* **Exercise instructions**
Gather each line of the entries below that includes "computer".

═══ Material shown

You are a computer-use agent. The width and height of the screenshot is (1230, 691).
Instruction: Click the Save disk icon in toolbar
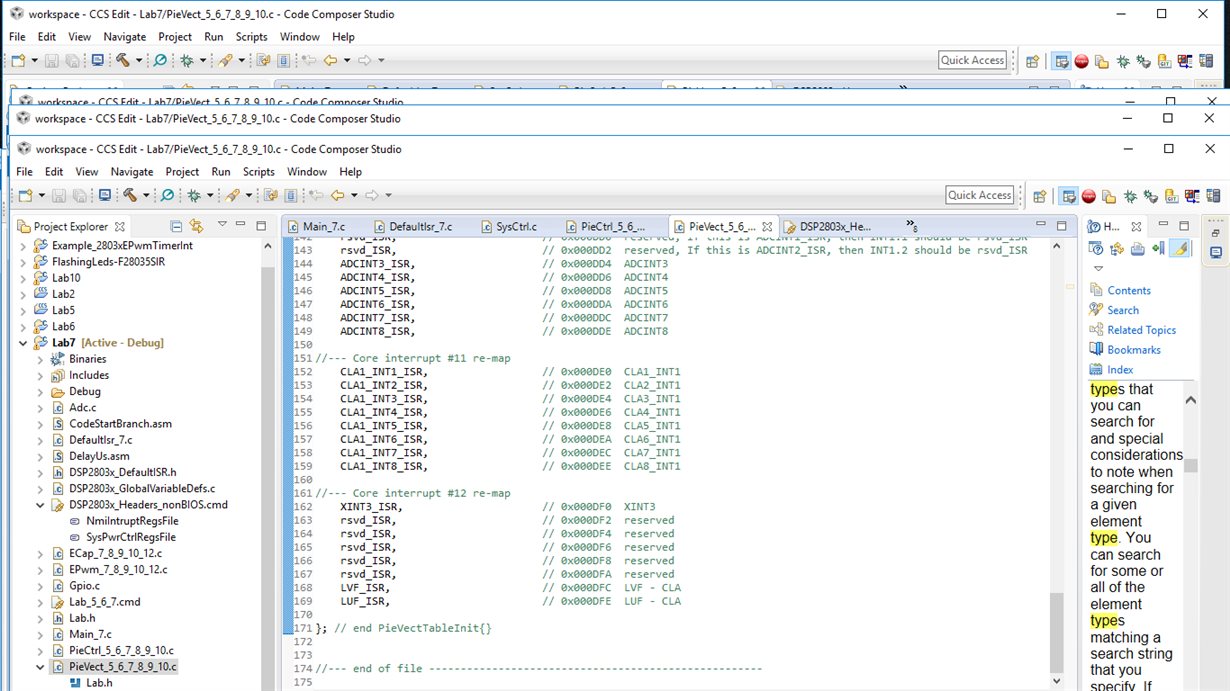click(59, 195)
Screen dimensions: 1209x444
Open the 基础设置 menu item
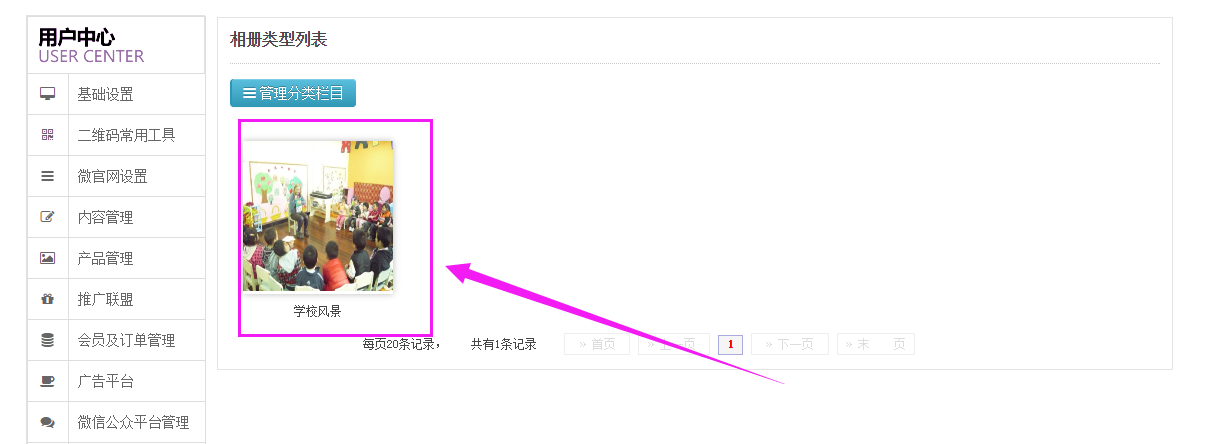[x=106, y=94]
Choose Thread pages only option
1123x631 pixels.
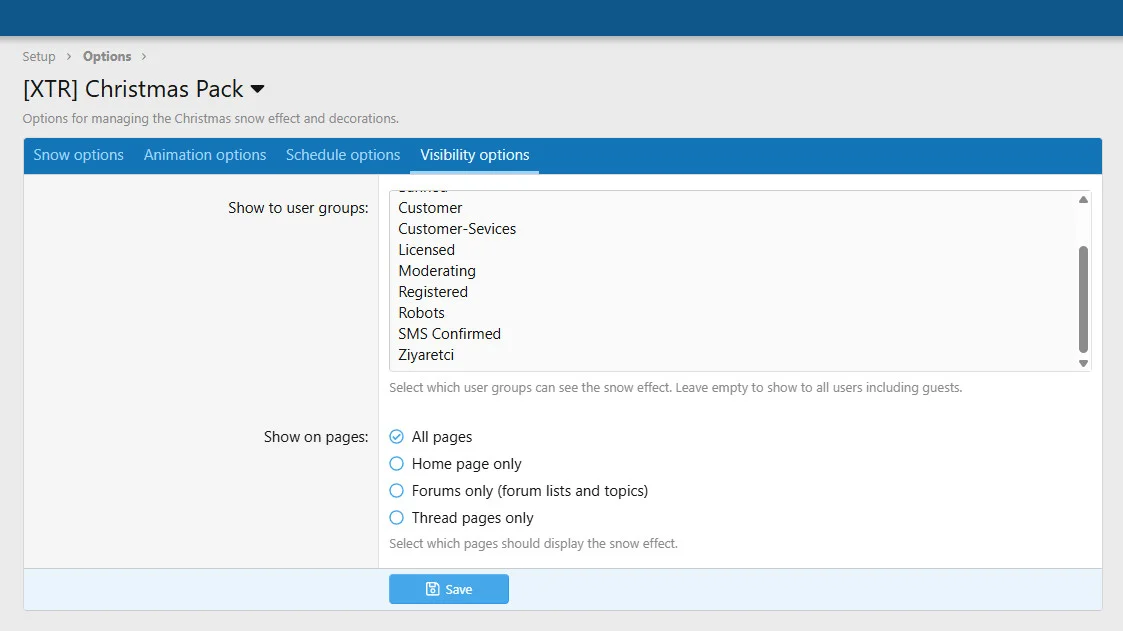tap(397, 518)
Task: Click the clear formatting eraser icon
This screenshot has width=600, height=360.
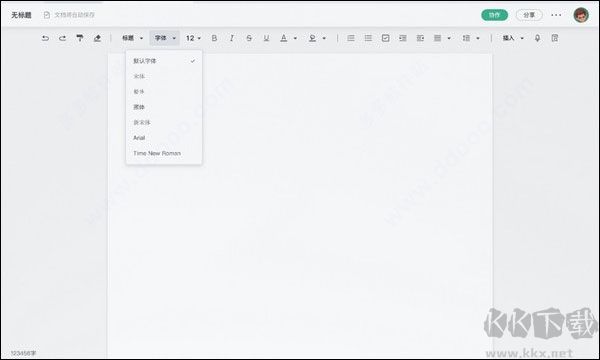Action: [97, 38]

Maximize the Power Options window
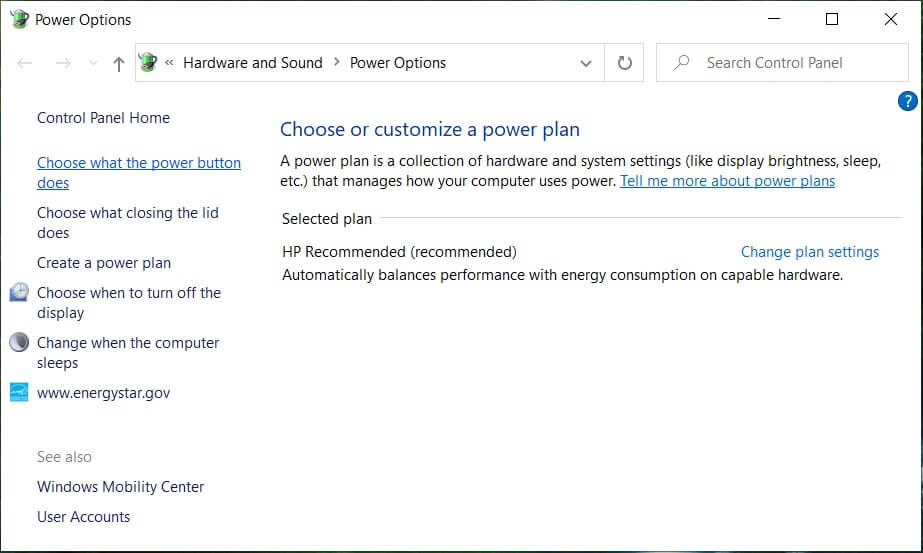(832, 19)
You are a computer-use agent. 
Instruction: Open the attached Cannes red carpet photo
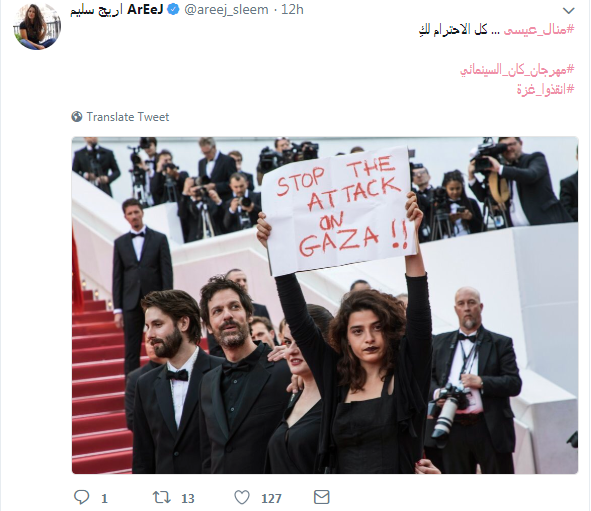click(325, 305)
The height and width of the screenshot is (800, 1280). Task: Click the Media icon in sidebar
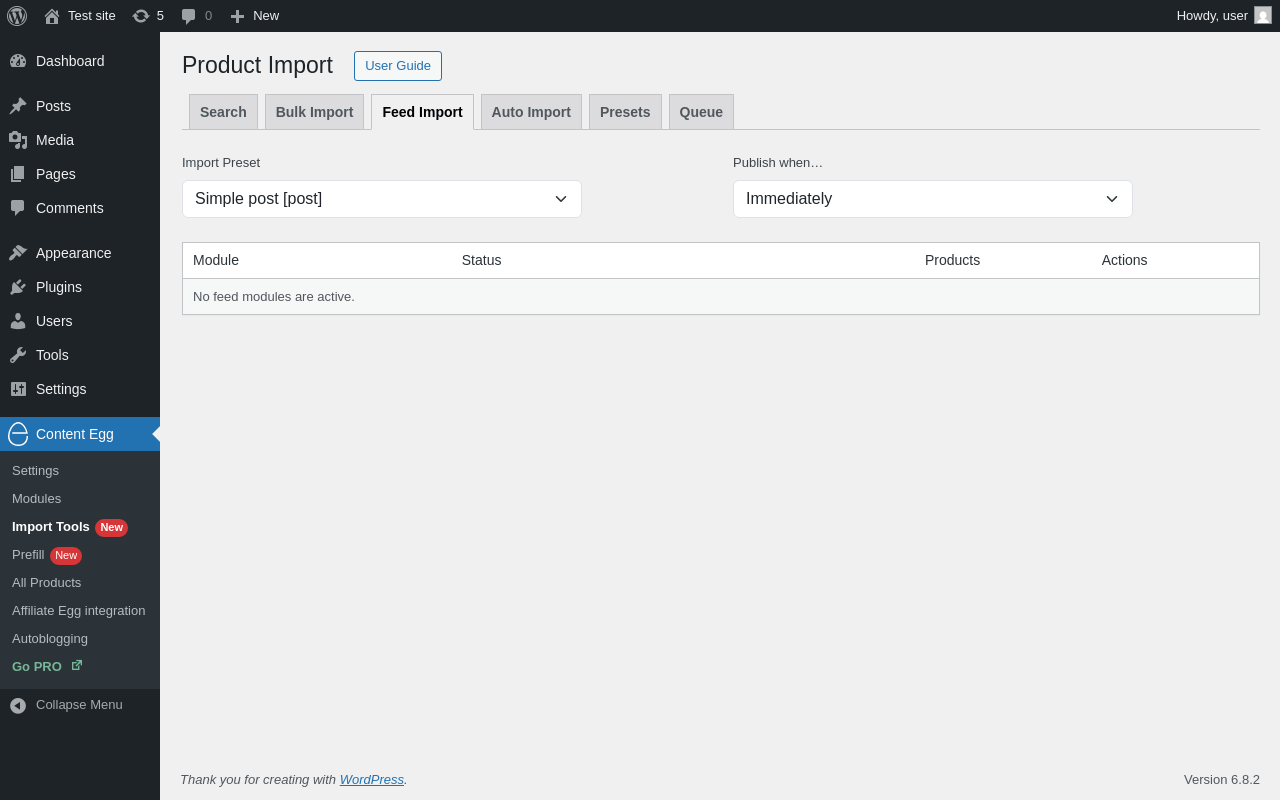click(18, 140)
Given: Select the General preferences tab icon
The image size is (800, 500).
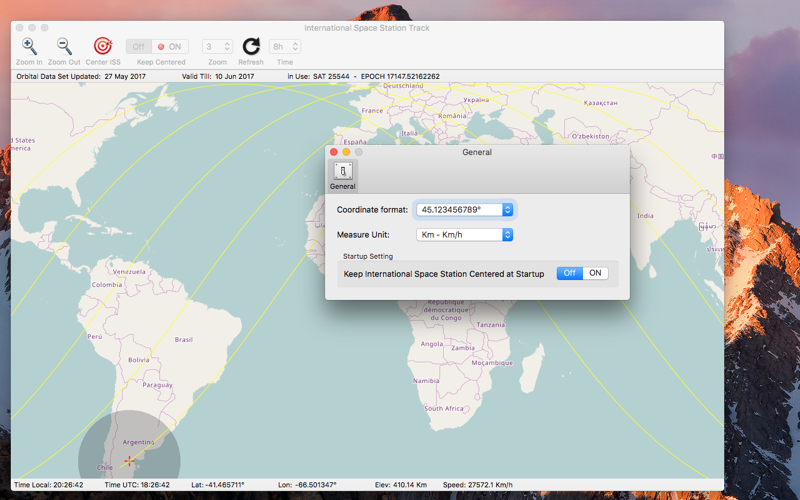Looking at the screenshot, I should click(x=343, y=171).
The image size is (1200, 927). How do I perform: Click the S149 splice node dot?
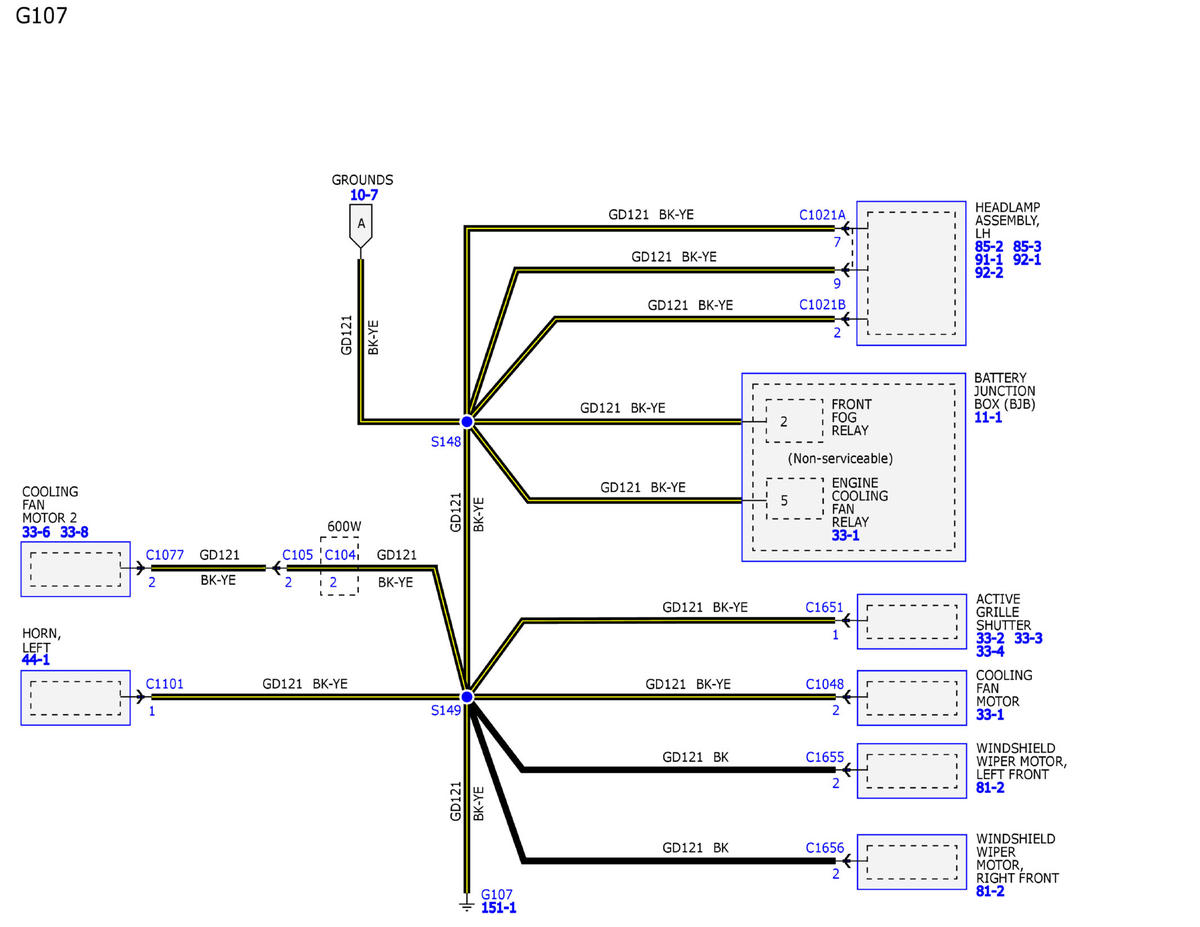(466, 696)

══════

* **Expected answer**
You are a computer-use agent. The width and height of the screenshot is (1230, 691).
You are a computer-use agent. 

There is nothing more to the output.